Presque 2 ans de guerre. J’ai bientôt 60 ans et toujours vécu à Gaza. J’ai connu toutes les offensives et les agressions mais jamais une situation pareille avec l’insécurité, les bombardements, la peur et la famine. J’ai vu des centaines de morts et de blessés. J’ai vécu l’horreur des déplacements, la peur, la disparition de mes amis et de mes proches.
« Nous avons dû manger de l’herbe »
Aujourd’hui, la famine donne en plus un sentiment d’impuissance. Contre les bombardements, tu essaies de te déplacer. Avec la famine, tu ne peux rien faire d’autre que de regarder la tristesse dans les yeux de tes proches. Entre 2009 et 2021, nous avons connu la pénurie, mais rien à voir avec celle d’aujourd’hui. En dépit de notre patience et notre volonté, malgré la solidarité internationale, rien n’avance. On doit supporter l’insupportable. Je me souviens spontanément aussi de cette période critique de février 2024 où nous avons dû manger de l’herbe.

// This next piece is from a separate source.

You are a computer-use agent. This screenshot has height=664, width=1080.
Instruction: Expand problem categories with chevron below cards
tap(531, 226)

Une vie qui a basculé dans la survie
En 3 mois, au moins 190 Palestiniens de Gaza sont morts de faim dont 120 enfants. Avant le 7 octobre, il y avait le blocus et la fermeture des passages mais il y avait une vie : on faisait des « fêtes » même si l’approvisionnement était difficile. Les universités et les écoles étaient en fonction. Maintenant, on pense à cette époque avec nostalgie et on espère que l’amélioration de nos conditions est proche. Après, ça sera le rêve, la reconstruction, les changements politiques, l’avenir. Qui sait ? Ma vie a basculé, passant de l’activité scientifique et humanitaire à la survie.

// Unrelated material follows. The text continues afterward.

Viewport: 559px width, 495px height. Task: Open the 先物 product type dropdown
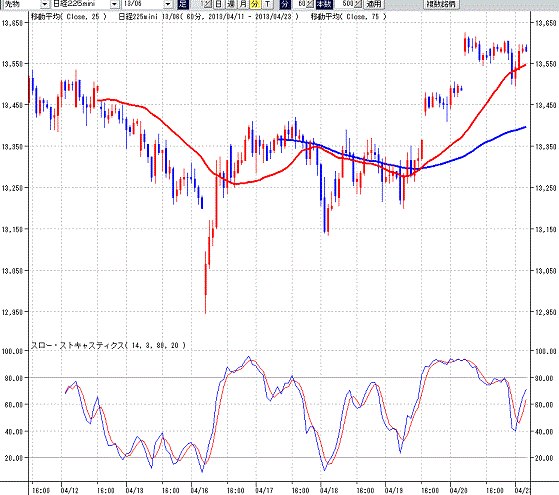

L’espoir est devenu un luxe
L’espoir est devenu un luxe. Mon quotidien, comme celui de tous les habitants de Gaza, consiste à marcher pendant des heures pour trouver à manger, de l’eau, du bois, un endroit pour recharger les téléphones. Même si je suis épuisé, je continue d’aider les jeunes et d’organiser des activités pour eux. Je dois être fort, pour eux. La nuit, après quelques heures de sommeil, j’écris entre 1 h et 4 h malgré les bombes et les drones incessants. Depuis le début de l’offensive, je n’ai jamais quitté ma ville même lorsqu’on nous disait qu’on serait plus en sécurité au sud. Je ne veux pas abandonner Gaza ni participer à une nouvelle Nakba.
Une vie de famille à repenser
J’ai de la peine pour ma femme et mes enfants qui restent ici avec moi mais c’est dans ces moments-là que tu dois appliquer tes principes et tes convictions. J’ai une responsabilité morale. Ma femme Ghada fait un travail remarquable dans notre immeuble où vivent dans la proximité une cinquantaine de personnes. Elle doit renoncer à beaucoup de choses : pas de sorties, pas de visites familiales. Je suis fier de son courage et de sa détermination. Mes fils aînés, âgés de 27 et 24 ans, sont diplômés mais sans travail. Ils restent à la maison toute la journée, ne font pas de sport, ne sortent pas avec leurs amis, ne peuvent plus aller à la plage… Les 2 suivants de 20 et 16 ans poursuivent leurs études en ligne et le plus jeune, 14 ans, fréquente un centre éducatif.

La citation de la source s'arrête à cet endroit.